Op deze dag, precies 370 jaar geleden, verloor de Portugese hoofdstad een parel aan de kroon. In het dramatisch totaalbeeld van de aardbeving en tsunami die de stad trof op Allerheiligen 1755, is het uiteraard nooit een headline geweest. Maar feit is dat Lissabon een parel verloor die tot op vandaag een attractie van het hoogste niveau zou geweest zijn. Maak kennis met het prestigeproject van de toenmalige koning.

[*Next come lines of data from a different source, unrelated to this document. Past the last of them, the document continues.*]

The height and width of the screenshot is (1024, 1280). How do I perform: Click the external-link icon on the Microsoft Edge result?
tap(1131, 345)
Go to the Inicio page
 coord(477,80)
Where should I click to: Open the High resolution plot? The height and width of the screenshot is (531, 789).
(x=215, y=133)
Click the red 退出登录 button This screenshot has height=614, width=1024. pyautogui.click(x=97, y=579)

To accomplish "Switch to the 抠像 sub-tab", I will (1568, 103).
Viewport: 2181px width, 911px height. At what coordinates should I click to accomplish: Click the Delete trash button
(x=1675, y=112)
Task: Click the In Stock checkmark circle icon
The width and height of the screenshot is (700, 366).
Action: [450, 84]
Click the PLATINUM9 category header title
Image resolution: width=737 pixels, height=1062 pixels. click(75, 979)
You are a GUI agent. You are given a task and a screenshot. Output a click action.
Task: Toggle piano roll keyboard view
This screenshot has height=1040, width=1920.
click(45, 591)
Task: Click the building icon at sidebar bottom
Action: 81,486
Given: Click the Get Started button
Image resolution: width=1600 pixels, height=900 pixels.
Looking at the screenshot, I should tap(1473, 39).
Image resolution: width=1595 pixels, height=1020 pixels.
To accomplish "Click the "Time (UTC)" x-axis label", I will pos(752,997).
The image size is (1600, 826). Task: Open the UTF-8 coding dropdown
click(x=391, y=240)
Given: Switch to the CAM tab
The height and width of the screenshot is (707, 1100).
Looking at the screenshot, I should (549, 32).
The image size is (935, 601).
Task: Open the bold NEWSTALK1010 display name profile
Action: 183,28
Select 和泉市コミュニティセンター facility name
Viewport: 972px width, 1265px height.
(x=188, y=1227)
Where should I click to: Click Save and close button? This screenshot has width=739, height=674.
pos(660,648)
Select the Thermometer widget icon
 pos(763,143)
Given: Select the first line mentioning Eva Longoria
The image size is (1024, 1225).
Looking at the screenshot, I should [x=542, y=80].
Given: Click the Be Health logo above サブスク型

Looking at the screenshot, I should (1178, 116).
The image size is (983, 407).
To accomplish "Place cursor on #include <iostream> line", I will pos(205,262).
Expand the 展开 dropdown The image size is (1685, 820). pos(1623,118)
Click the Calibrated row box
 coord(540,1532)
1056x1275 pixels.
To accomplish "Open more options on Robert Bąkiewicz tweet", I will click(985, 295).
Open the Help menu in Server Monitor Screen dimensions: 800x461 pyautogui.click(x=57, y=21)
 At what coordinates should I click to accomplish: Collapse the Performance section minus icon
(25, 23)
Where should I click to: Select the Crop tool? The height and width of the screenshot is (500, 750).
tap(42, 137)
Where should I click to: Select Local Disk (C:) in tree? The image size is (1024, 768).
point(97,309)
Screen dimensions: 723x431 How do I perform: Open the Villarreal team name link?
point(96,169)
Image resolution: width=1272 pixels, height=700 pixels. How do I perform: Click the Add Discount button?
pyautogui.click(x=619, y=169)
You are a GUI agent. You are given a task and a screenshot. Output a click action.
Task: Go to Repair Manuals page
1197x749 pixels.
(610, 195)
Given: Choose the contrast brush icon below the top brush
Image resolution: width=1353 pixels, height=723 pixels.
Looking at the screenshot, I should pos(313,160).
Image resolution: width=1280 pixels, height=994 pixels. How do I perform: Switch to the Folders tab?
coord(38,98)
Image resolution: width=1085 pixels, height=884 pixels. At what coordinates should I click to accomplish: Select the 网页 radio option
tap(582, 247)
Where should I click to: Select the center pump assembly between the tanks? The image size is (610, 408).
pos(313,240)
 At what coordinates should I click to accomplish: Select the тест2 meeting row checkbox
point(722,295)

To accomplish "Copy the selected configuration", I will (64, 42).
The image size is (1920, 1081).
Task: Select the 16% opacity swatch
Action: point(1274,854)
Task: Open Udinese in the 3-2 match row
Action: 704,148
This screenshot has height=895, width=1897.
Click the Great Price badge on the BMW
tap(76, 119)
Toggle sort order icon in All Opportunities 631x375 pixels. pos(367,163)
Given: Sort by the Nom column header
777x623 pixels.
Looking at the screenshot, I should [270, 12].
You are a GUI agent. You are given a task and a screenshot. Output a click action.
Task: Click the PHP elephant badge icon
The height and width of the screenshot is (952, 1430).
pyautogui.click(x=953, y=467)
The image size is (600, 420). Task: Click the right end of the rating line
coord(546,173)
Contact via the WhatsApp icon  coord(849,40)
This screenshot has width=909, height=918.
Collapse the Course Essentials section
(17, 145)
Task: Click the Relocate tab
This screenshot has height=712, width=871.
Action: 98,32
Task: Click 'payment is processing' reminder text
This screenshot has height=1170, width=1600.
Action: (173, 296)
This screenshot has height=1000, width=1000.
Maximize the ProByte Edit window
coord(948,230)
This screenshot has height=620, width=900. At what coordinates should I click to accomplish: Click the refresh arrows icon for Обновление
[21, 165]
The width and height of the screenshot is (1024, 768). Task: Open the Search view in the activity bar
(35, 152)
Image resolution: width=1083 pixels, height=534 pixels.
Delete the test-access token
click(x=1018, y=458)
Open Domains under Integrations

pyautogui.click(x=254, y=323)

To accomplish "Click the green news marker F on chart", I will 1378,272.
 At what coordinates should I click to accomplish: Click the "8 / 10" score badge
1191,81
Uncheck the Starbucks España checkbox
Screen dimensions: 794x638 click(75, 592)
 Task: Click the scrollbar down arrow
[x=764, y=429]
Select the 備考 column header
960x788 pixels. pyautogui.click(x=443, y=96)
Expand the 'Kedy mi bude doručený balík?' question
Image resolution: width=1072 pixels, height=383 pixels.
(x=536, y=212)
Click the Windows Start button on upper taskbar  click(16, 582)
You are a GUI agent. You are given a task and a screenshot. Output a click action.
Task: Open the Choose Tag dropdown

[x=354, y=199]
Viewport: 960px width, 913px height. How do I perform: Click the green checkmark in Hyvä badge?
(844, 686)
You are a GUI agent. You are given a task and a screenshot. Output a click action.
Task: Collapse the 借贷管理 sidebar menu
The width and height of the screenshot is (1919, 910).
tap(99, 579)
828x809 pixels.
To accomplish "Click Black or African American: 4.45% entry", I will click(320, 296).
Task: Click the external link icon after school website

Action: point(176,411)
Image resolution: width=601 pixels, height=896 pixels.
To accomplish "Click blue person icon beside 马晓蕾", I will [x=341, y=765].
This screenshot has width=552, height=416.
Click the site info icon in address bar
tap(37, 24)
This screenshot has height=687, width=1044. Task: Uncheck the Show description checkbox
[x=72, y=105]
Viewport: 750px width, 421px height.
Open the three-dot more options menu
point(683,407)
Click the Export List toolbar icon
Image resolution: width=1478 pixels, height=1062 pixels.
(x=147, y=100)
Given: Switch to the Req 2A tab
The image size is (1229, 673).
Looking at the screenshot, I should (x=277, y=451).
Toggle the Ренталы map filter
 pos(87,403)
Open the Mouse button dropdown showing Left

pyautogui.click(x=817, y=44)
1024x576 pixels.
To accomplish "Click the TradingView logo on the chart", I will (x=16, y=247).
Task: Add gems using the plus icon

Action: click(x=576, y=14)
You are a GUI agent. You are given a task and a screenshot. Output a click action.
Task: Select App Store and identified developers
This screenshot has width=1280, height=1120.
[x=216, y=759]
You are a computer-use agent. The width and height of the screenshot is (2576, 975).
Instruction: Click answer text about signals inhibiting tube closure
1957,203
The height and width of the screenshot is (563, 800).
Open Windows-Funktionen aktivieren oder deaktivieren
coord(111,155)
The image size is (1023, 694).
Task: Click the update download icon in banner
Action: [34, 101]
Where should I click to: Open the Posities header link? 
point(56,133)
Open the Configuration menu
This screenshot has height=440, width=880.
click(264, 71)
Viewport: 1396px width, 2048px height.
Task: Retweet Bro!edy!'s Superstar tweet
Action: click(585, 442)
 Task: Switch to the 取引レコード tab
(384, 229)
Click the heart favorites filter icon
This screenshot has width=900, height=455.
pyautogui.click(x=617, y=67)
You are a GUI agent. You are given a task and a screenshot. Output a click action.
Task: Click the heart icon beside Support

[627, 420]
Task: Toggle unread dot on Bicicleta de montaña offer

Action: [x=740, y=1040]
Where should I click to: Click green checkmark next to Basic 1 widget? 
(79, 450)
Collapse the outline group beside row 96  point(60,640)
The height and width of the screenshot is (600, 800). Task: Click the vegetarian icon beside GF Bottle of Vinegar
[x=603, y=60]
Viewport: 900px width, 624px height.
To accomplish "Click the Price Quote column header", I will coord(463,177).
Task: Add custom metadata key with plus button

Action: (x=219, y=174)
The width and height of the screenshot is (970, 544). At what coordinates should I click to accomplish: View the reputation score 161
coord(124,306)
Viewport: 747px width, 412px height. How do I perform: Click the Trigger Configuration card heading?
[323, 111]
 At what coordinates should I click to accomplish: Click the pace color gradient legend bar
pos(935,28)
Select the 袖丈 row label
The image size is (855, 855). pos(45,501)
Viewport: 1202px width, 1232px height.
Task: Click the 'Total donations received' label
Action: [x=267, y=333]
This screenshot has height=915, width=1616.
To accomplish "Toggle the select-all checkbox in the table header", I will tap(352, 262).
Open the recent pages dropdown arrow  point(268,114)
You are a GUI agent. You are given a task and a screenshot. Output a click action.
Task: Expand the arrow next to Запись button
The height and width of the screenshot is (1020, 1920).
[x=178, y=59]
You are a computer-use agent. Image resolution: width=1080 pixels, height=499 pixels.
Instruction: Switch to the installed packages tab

Koning Dom José I van Portugal (1714-1777)
De man is je misschien wel beter bekend dan je zelf denkt. Als je ooit voor de monumentale ruiter te paard op de Praça do Comércio in Lissabon hebt gestaan, dan stond je oog in oog met deze koning. Zijn leven bestond in essentie uit drie dingen: godsdienst, staatszaken en muziek. De eerste twee benaderde hij uit plichtsbesef, maar het derde en meer specifiek opera, was zijn echte passie. Toen hij in 1750 de troon besteeg droeg hij meteen zowat alle bevoegdheden over aan zijn eerste minister Sebastião José de Carvalho e Melo, die wij beter kennen als de markies van Pombal. Wij hebben het hier over de 18de eeuw, de tijd van de Verlichting, daarom ook wel de Eeuw van de Rede genoemd. De markies zorgde voor een gedeeltelijke afschaffing van slavernij, de eerste afgebakende wijnproductieregio ter wereld (DOC Douro – Denominação de Origem Controlada), de verbanning van de Jezuïeten uit Portugal en de heropbouw van Lissabon na de aardbeving. In dit artikel op Portugal Portal vind je hier meer over. De eerste minister maakte van Portugal een moderne staat en D. José I wordt daarom ook de reformador (hervormer) genoemd, alhoewel hij daar zelf weinig verdienste aan had. Als operaliefhebber met een al even muzikale koningin, Marianne Victoria van Bourbon, spendeerde hij zijn tijd liever aan muziek.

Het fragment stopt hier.